La réforme territoriale et la redéfinition des compétences n’ont malheureusement pas été accompagnées d’un nouveau modèle pérenne de financement des collectivités avec une refonte générale de la fiscalité locale et un renforcement de la péréquation pour améliorer l’égalité entre les territoires.

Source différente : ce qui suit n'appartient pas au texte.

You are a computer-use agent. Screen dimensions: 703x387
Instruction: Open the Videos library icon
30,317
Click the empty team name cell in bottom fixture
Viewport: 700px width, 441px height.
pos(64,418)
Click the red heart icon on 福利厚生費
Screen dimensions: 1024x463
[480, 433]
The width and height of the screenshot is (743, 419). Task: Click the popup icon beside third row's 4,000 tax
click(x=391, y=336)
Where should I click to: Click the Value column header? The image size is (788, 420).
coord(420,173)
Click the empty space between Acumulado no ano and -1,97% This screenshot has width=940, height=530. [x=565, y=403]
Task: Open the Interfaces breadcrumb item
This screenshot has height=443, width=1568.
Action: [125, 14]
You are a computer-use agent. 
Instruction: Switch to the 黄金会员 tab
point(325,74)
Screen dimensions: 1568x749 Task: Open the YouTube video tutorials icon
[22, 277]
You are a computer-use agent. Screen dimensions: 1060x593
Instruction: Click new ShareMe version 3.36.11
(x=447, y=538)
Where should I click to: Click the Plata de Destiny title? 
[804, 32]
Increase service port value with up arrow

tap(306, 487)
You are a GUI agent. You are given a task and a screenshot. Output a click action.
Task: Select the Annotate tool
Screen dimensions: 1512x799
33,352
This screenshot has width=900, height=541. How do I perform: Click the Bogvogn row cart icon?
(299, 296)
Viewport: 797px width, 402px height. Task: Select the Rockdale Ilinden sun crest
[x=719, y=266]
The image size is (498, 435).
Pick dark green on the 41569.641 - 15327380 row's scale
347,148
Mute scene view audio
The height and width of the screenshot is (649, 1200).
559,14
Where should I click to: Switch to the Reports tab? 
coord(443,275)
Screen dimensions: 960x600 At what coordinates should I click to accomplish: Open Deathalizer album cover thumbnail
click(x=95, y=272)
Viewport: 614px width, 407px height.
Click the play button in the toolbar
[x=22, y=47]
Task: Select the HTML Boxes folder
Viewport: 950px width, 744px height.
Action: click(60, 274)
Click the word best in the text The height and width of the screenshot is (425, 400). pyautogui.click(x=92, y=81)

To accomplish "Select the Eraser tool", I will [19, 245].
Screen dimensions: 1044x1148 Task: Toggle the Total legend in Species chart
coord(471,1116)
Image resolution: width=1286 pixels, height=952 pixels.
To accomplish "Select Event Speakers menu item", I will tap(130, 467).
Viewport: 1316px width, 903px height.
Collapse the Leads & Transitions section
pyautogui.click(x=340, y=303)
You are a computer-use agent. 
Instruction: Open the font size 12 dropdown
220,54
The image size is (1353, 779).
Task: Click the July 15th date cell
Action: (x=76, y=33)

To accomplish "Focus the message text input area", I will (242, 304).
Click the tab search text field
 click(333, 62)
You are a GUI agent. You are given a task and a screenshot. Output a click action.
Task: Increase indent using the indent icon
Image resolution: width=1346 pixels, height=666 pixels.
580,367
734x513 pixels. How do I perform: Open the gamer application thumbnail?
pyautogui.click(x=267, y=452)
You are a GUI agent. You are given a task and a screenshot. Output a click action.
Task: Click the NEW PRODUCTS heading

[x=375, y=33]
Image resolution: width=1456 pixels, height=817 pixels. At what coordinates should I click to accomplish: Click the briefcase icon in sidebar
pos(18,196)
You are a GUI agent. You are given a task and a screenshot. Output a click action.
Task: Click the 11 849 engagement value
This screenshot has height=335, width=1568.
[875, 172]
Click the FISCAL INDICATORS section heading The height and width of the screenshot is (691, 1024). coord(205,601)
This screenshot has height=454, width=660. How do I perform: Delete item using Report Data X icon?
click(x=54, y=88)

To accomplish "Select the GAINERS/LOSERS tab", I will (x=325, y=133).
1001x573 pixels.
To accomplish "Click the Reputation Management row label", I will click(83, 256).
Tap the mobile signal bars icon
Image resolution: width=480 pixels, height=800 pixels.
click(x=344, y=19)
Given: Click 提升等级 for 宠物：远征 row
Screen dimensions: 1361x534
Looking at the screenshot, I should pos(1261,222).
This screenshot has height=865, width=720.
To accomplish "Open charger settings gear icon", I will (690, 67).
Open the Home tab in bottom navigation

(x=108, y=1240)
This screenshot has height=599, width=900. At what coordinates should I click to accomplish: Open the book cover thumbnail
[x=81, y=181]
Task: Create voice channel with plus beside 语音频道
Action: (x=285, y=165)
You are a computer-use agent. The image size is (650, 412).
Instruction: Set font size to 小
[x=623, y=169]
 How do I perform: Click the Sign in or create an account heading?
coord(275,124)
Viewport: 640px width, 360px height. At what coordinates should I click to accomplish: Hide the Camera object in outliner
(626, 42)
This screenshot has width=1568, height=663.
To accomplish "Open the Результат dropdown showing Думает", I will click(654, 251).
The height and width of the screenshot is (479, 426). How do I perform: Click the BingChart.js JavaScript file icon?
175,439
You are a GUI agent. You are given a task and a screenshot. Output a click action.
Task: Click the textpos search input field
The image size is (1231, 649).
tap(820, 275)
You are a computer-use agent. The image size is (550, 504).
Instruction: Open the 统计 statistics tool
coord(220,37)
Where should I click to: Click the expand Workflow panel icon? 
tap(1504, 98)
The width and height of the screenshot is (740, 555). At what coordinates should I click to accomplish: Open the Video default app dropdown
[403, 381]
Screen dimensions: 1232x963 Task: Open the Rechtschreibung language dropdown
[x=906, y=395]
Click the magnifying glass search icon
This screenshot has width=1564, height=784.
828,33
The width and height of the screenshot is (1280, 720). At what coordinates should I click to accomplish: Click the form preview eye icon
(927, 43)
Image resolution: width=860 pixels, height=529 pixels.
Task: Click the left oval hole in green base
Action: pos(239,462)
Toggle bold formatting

En s’obstinant à traiter les compétences et les ressources de façon séparée, l’Etat propose des solutions provisoires avec des résultats inadaptés aux enjeux.

Pourtant, des solutions existent pour mettre en œuvre une fiscalité écologique tout en attribuant aux Régions des ressources dynamiques, en liant directement les compétences et les assiettes :
• mettre en place, à l’échelle régionale, une pollutaxe sur les poids lourds ;
• réformer le Versement Transport (VT) en élargissant progressivement son assiette à tous les employeurs et en instaurant un taux supplémentaire dédié au transport ferroviaire ;
• affecter une partie du produit de la Contribution Climat Energie (CCE) à la mise en œuvre opérationnelle des Schémas Régionaux Climat, Air, Energie (SRCAE) ;
• transférer aux Régions une partie de la Taxe d’Aménagement des Conseils départementaux (l’ex TDENS) afin qu’elles puissent mettre en œuvre leurs Schémas Régionaux de Cohérence Ecologique (SRCE).

On est dans la situation de construire un budget, qui doit nécessairement être équilibré, ce qui signifie notamment rechercher des économies, et on s’y emploie. Pour autant, il nous faut aussi assumer les nouvelles compétences que nous donne la loi.

 

Pour les écologistes, l’année 2017 sera l’année de priorités maintenues : autour de la stratégie alimentaire, mais Christelle de Crémiers aura l’occasion d’y revenir, tout comme sur la stratégie tourisme ; autour du plan régional des déchets, qui nous emmènera aussi sur le terrain de l’économie circulaire ; autour de la mise en place d’une Agence Régionale de la Biodiversité (ARB), du Service Public Régional de l’Energie (SPRE) ; autour de la renégociation à mi-parcours de la convention TER pour les années 2018 à 2020.

C’est donc un budget qui se construit dans des conditions difficiles et en même temps il nous faut maintenir le cap. Il y a des priorités pour l’année 2017 qui sont tout aussi importantes à nos yeux que l’est l’économie.